▸ INPUT FOR THIS TASK
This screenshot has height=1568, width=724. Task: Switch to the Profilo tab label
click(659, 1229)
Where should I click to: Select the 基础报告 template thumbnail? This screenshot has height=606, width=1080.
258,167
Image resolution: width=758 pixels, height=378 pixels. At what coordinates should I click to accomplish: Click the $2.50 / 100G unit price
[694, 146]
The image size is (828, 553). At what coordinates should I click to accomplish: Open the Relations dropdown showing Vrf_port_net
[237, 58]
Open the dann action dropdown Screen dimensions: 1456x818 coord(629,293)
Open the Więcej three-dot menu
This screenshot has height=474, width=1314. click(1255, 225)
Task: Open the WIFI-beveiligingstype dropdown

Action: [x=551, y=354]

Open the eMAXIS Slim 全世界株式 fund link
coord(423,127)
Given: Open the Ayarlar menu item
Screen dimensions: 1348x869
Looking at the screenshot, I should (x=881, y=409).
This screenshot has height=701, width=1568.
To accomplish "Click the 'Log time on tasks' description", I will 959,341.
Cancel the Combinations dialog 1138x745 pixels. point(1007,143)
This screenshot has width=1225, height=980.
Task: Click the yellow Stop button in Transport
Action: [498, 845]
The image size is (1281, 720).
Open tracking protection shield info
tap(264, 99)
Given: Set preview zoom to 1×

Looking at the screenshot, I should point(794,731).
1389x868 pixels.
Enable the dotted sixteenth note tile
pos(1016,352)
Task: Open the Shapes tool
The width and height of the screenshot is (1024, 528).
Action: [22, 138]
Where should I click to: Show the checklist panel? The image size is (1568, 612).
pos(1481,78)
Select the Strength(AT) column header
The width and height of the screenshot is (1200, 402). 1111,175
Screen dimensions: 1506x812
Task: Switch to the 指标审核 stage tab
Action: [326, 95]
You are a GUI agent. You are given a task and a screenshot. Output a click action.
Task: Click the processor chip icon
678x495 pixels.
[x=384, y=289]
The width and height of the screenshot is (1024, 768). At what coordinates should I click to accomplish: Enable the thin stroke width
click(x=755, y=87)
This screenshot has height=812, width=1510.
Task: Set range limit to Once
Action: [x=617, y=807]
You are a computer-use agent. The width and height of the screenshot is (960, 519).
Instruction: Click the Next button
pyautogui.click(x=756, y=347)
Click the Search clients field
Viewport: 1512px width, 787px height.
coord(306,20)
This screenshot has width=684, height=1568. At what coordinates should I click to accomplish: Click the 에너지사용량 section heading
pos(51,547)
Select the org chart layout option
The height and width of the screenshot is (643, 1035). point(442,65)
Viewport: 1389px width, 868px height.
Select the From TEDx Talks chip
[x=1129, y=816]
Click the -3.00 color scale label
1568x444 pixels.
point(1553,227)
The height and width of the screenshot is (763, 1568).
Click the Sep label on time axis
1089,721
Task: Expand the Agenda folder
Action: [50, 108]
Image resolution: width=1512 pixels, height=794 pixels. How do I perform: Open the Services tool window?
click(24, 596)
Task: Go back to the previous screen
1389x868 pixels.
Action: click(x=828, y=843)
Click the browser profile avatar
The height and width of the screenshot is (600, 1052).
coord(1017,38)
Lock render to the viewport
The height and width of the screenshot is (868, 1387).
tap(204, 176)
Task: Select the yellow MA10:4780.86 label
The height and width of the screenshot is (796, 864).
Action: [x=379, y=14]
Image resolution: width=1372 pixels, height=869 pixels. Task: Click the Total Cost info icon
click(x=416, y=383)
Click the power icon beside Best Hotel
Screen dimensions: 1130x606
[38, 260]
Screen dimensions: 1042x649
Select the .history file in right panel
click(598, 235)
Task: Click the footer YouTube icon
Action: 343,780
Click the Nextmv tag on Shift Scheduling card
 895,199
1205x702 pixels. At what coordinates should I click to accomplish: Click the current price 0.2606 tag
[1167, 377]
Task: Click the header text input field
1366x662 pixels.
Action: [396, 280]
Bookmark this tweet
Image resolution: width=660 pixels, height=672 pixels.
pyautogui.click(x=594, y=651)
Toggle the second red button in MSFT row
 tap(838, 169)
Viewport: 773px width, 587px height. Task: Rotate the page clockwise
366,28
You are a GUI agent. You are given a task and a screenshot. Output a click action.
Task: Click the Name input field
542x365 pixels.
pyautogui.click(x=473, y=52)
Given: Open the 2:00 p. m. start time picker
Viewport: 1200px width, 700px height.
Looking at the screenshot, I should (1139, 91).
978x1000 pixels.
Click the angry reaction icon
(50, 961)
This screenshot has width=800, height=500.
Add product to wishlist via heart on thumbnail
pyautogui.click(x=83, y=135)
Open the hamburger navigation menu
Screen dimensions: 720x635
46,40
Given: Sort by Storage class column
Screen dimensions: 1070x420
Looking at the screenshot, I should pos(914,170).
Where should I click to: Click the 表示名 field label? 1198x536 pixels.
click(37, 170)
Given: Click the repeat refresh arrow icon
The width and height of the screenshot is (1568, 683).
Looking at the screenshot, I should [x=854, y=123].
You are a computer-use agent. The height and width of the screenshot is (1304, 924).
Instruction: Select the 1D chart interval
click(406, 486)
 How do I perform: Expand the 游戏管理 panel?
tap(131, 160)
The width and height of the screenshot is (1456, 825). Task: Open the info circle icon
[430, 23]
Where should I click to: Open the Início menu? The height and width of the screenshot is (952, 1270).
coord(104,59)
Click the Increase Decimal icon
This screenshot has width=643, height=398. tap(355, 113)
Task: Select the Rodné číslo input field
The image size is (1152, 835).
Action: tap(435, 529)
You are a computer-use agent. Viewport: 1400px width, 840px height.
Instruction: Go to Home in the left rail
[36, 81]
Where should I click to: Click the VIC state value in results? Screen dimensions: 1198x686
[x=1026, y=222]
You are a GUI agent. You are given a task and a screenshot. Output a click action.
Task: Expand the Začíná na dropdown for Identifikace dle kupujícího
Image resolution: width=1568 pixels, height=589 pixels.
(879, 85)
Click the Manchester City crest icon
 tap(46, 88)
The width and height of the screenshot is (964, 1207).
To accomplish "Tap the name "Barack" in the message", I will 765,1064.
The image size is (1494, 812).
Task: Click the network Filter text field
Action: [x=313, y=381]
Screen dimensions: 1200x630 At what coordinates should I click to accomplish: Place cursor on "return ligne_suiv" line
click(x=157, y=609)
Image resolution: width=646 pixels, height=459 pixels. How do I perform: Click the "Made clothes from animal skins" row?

▸ WHAT THE TASK REQUIRES
Reproduce every one of the records above verbatim, line for line, with no alterations.

▸ PROBLEM SOLUTION
This screenshot has height=1568, width=724. Task: Switch to the Profilo tab label
click(659, 1229)
Where should I click to: Select the 基础报告 template thumbnail? This screenshot has height=606, width=1080.
258,167
Image resolution: width=758 pixels, height=378 pixels. At what coordinates should I click to accomplish: Click the $2.50 / 100G unit price
[694, 146]
The image size is (828, 553). At what coordinates should I click to accomplish: Open the Relations dropdown showing Vrf_port_net
[237, 58]
Open the dann action dropdown Screen dimensions: 1456x818 coord(629,293)
Open the Więcej three-dot menu
This screenshot has height=474, width=1314. click(1255, 225)
Task: Open the WIFI-beveiligingstype dropdown

Action: [x=551, y=354]

Open the eMAXIS Slim 全世界株式 fund link
coord(423,127)
Given: Open the Ayarlar menu item
Screen dimensions: 1348x869
Looking at the screenshot, I should (x=881, y=409).
This screenshot has height=701, width=1568.
To accomplish "Click the 'Log time on tasks' description", I will 959,341.
Cancel the Combinations dialog 1138x745 pixels. point(1007,143)
This screenshot has width=1225, height=980.
Task: Click the yellow Stop button in Transport
Action: [498, 845]
The image size is (1281, 720).
Open tracking protection shield info
tap(264, 99)
Given: Set preview zoom to 1×

Looking at the screenshot, I should point(794,731).
1389x868 pixels.
Enable the dotted sixteenth note tile
pos(1016,352)
Task: Open the Shapes tool
The width and height of the screenshot is (1024, 528).
Action: [22, 138]
Where should I click to: Show the checklist panel? The image size is (1568, 612).
pos(1481,78)
Select the Strength(AT) column header
The width and height of the screenshot is (1200, 402). 1111,175
Screen dimensions: 1506x812
Task: Switch to the 指标审核 stage tab
Action: [326, 95]
You are a GUI agent. You are given a task and a screenshot. Output a click action.
Task: Click the processor chip icon
678x495 pixels.
[x=384, y=289]
The width and height of the screenshot is (1024, 768). At what coordinates should I click to accomplish: Enable the thin stroke width
click(x=755, y=87)
This screenshot has height=812, width=1510.
Task: Set range limit to Once
Action: [x=617, y=807]
You are a computer-use agent. The width and height of the screenshot is (960, 519).
Instruction: Click the Next button
pyautogui.click(x=756, y=347)
Click the Search clients field
Viewport: 1512px width, 787px height.
coord(306,20)
This screenshot has width=684, height=1568. At what coordinates should I click to accomplish: Click the 에너지사용량 section heading
pos(51,547)
Select the org chart layout option
The height and width of the screenshot is (643, 1035). point(442,65)
Viewport: 1389px width, 868px height.
Select the From TEDx Talks chip
[x=1129, y=816]
Click the -3.00 color scale label
1568x444 pixels.
point(1553,227)
The height and width of the screenshot is (763, 1568).
Click the Sep label on time axis
1089,721
Task: Expand the Agenda folder
Action: [50, 108]
Image resolution: width=1512 pixels, height=794 pixels. How do I perform: Open the Services tool window?
click(24, 596)
Task: Go back to the previous screen
1389x868 pixels.
Action: click(x=828, y=843)
Click the browser profile avatar
The height and width of the screenshot is (600, 1052).
coord(1017,38)
Lock render to the viewport
The height and width of the screenshot is (868, 1387).
tap(204, 176)
Task: Select the yellow MA10:4780.86 label
The height and width of the screenshot is (796, 864).
Action: [x=379, y=14]
Image resolution: width=1372 pixels, height=869 pixels. Task: Click the Total Cost info icon
click(x=416, y=383)
Click the power icon beside Best Hotel
Screen dimensions: 1130x606
[38, 260]
Screen dimensions: 1042x649
Select the .history file in right panel
click(598, 235)
Task: Click the footer YouTube icon
Action: 343,780
Click the Nextmv tag on Shift Scheduling card
 895,199
1205x702 pixels. At what coordinates should I click to accomplish: Click the current price 0.2606 tag
[1167, 377]
Task: Click the header text input field
1366x662 pixels.
Action: [396, 280]
Bookmark this tweet
Image resolution: width=660 pixels, height=672 pixels.
pyautogui.click(x=594, y=651)
Toggle the second red button in MSFT row
 tap(838, 169)
Viewport: 773px width, 587px height. Task: Rotate the page clockwise
366,28
You are a GUI agent. You are given a task and a screenshot. Output a click action.
Task: Click the Name input field
542x365 pixels.
pyautogui.click(x=473, y=52)
Given: Open the 2:00 p. m. start time picker
Viewport: 1200px width, 700px height.
Looking at the screenshot, I should (1139, 91).
978x1000 pixels.
Click the angry reaction icon
(50, 961)
This screenshot has width=800, height=500.
Add product to wishlist via heart on thumbnail
pyautogui.click(x=83, y=135)
Open the hamburger navigation menu
Screen dimensions: 720x635
46,40
Given: Sort by Storage class column
Screen dimensions: 1070x420
Looking at the screenshot, I should pos(914,170).
Where should I click to: Click the 表示名 field label? 1198x536 pixels.
click(37, 170)
Given: Click the repeat refresh arrow icon
The width and height of the screenshot is (1568, 683).
Looking at the screenshot, I should [x=854, y=123].
You are a computer-use agent. The height and width of the screenshot is (1304, 924).
Instruction: Select the 1D chart interval
click(406, 486)
 How do I perform: Expand the 游戏管理 panel?
tap(131, 160)
The width and height of the screenshot is (1456, 825). Task: Open the info circle icon
[430, 23]
Where should I click to: Open the Início menu? The height and width of the screenshot is (952, 1270).
coord(104,59)
Click the Increase Decimal icon
This screenshot has width=643, height=398. tap(355, 113)
Task: Select the Rodné číslo input field
The image size is (1152, 835).
Action: tap(435, 529)
You are a computer-use agent. Viewport: 1400px width, 840px height.
Instruction: Go to Home in the left rail
[36, 81]
Where should I click to: Click the VIC state value in results? Screen dimensions: 1198x686
[x=1026, y=222]
You are a GUI agent. You are given a task and a screenshot. Output a click action.
Task: Expand the Začíná na dropdown for Identifikace dle kupujícího
Image resolution: width=1568 pixels, height=589 pixels.
(879, 85)
Click the Manchester City crest icon
 tap(46, 88)
The width and height of the screenshot is (964, 1207).
To accomplish "Tap the name "Barack" in the message", I will 765,1064.
The image size is (1494, 812).
Task: Click the network Filter text field
Action: [x=313, y=381]
Screen dimensions: 1200x630 At what coordinates should I click to accomplish: Place cursor on "return ligne_suiv" line
click(x=157, y=609)
Image resolution: width=646 pixels, height=459 pixels. How do I perform: Click the "Made clothes from animal skins" row?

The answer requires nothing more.